Per rendere evidente la complessità del problema è sufficiente trascenderne la dimensione “privata” e collocarsi sul piano del diritto internazionale. Non diciamo che sono “persone”, in fondo, anche gli Stati? Nessuno ha mai dubitato del loro diritto di difendersi dall’aggressione. Ma quando si dà il caso concreto dell’aggressione? E la difesa è lecita con ogni mezzo? Siamo certi che i giuristi possano avere l’ultima voce a proposito? O non sarà piuttosto la politica ad assumerla?
Ma chi è il “governo” che nella fattispecie del rapporto tra privati decide che si tratta davvero di aggressione e le forme della conseguente risposta? Non potrà essere che lo stesso privato che si ritiene offeso. Logica vuole, perciò, che i sostenitori del diritto di difesa incondizionato concepiscano il singolo cittadino come organismo politico a tutti gli effetti, come micro-stato. La dissoluzione individualistica della forma-stato, questa poderosa tendenza auto-dissolutoria della moderna democrazia, trova in questo campo drammatica conferma.
I paradossi non si fermano qui. In che cosa è fatta consistere l’offesa? Nei casi posti di recente all’attenzione della pubblica opinione, sembra che l’aggressione, contro cui con ogni mezzo difendersi, sia rivolta essenzialmente alla “roba”. È l’attentato al “terribile diritto”, al mio essere proprietario, che appare intollerabile; esso viene avvertito come in sé una minaccia anche alla mia esistenza fisica.

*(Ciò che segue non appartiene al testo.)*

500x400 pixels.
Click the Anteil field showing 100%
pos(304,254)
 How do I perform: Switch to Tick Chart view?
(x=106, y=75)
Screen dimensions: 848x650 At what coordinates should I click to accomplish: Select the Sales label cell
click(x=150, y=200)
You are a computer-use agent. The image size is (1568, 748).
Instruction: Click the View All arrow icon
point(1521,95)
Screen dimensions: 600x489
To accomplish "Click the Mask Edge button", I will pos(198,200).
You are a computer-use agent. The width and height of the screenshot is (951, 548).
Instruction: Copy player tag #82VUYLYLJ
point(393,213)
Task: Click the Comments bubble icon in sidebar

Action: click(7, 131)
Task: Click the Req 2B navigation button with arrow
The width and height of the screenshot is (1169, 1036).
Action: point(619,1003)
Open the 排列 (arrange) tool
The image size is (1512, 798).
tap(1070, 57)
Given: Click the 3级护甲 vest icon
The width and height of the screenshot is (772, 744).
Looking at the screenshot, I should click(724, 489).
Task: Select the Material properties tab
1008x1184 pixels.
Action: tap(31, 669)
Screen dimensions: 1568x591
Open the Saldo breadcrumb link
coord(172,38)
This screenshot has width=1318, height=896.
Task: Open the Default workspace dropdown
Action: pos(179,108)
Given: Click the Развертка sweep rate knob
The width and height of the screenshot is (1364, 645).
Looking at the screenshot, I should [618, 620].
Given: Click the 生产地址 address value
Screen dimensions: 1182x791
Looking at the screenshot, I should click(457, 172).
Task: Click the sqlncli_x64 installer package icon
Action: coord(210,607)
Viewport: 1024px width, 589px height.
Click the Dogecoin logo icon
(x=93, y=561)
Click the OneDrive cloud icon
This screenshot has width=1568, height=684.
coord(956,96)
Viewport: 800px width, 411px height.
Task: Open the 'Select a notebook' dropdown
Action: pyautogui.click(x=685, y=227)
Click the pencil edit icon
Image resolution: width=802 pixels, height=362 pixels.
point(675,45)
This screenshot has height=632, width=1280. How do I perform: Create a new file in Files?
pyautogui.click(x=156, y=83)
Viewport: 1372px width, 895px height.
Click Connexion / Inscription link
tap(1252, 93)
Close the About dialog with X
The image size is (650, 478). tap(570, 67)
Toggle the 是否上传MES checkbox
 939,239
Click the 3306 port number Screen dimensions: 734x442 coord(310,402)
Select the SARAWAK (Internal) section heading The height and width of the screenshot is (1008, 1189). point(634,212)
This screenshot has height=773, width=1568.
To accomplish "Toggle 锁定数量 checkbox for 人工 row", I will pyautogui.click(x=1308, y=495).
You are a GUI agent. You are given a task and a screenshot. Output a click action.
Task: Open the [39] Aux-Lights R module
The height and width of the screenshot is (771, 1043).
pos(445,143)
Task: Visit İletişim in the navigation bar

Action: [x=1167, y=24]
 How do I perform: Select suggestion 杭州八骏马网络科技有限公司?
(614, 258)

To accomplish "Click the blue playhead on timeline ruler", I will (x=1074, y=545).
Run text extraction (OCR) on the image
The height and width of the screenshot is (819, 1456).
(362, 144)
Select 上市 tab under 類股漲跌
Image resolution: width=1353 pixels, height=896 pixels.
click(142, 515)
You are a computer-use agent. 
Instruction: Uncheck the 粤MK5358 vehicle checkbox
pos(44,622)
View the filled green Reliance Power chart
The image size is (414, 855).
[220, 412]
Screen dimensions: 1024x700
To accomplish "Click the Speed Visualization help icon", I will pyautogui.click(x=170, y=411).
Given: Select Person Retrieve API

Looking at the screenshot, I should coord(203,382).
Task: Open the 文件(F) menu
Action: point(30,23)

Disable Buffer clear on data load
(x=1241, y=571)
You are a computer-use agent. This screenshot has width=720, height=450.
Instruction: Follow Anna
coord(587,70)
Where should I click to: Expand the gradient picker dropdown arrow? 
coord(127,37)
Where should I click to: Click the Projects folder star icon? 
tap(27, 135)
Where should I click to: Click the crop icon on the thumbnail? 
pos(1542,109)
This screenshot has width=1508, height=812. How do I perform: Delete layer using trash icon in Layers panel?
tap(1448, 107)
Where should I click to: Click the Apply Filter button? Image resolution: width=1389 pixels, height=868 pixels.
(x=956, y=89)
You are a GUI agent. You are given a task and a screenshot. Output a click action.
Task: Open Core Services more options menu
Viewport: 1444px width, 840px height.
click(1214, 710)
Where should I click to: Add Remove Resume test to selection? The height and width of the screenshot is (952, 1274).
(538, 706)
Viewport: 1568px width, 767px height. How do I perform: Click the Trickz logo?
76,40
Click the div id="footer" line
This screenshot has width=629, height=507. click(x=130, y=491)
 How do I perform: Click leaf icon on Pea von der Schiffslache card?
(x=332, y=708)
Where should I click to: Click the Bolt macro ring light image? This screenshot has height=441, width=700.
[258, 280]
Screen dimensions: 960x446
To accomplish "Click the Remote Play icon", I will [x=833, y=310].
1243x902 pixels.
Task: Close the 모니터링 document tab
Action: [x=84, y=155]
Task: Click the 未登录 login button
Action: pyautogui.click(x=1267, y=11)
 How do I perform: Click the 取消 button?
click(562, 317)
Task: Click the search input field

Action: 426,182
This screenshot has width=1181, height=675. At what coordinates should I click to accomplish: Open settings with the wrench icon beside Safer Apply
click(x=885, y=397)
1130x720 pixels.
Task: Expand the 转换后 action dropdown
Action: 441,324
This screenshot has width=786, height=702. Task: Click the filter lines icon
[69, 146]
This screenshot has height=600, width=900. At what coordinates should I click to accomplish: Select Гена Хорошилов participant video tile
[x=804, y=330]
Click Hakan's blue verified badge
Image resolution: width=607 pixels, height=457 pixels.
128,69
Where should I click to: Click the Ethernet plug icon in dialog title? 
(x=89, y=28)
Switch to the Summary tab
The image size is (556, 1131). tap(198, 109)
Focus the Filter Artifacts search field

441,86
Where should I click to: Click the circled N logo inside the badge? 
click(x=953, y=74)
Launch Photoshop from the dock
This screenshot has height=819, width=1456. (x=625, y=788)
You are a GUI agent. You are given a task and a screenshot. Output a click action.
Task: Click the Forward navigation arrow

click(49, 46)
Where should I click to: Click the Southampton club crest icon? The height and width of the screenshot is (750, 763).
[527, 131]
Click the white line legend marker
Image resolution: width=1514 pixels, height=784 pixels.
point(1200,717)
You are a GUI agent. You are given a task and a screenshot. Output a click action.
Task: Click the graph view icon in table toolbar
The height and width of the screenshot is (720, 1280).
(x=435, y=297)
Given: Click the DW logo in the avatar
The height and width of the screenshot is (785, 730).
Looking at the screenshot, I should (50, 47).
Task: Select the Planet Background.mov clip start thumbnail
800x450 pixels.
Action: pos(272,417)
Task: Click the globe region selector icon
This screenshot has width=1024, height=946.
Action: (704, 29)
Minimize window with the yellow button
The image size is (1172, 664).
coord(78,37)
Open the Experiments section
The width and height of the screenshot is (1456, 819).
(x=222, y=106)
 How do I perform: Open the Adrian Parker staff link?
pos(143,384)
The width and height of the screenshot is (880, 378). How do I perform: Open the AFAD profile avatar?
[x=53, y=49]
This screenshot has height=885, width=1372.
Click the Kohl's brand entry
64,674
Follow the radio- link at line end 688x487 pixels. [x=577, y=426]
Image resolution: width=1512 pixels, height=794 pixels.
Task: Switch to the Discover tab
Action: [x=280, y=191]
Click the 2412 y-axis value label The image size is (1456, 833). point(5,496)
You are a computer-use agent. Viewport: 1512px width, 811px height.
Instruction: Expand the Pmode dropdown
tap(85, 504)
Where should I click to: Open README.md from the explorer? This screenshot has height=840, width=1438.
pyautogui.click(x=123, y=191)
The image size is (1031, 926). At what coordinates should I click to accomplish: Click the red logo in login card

Ma se io ritenessi, invece, che la mia “proprietà” fondamentale e irrinunciabile non consiste in beni materiali e neanche nella mia nuda vita, ma nel mio onore? Forse che non mi sarebbe lecito, sulla base di un “universale” diritto di difesa, rispondere con ogni mezzo al torto ricevuto? E chi potrebbe giudicare su un metro uguale per tutti la gravità di tale torto?
Anche in questo caso dovremmo per forza essere giudici di noi stessi. Non auspicheranno i fautori di un incondizionato diritto di difesa una super-umanità dove ciascuno è legge a sé nel totale rispetto di ciascun altro? Fingiamo di sperarlo.
Ma in realtà gli scomposti appelli “armatevi e difendetevi” evidenziano una condizione umana esattamente opposta. È la categoria della “difesa” a emergere oggi come onnipotente. È costretto a difendersi il singolo sempre più singolo nel suo lavoro; si difendono le corporazioni nei loro privilegi; si difendono Regioni e Enti Locali nei confronti del ministerialismo statale. Si difende l’Europa dall’immigrazione. Si difende l’Occidente dai “fondamentalismi”.
Fronti diversissimi, caos di opposti “diritti di difesa”. Ma il tutto accomunato da una ossessione: la difesa. L’opposto di difesa non è offendere, ma crescere, riformarsi e farsi prossimi. Della prima voce si parla soltanto in termini di prodotto lordo, della seconda per qualche pannicello caldo, della terza mai.
Il prossimo è qualcosa da cui guardarsi, sempre in agguato, contro il quale mai trovarsi disarmati. È l’ossessione tipica degli organismi deboli, persone e Stati, incapaci di affrontare i mutamenti dell’ecosistema di cui sono parte, che sperano ciecamente di potersi scavare in esso una nicchia dove sopravvivere. Sempre più asserragliati dentro le proprie stesse paure.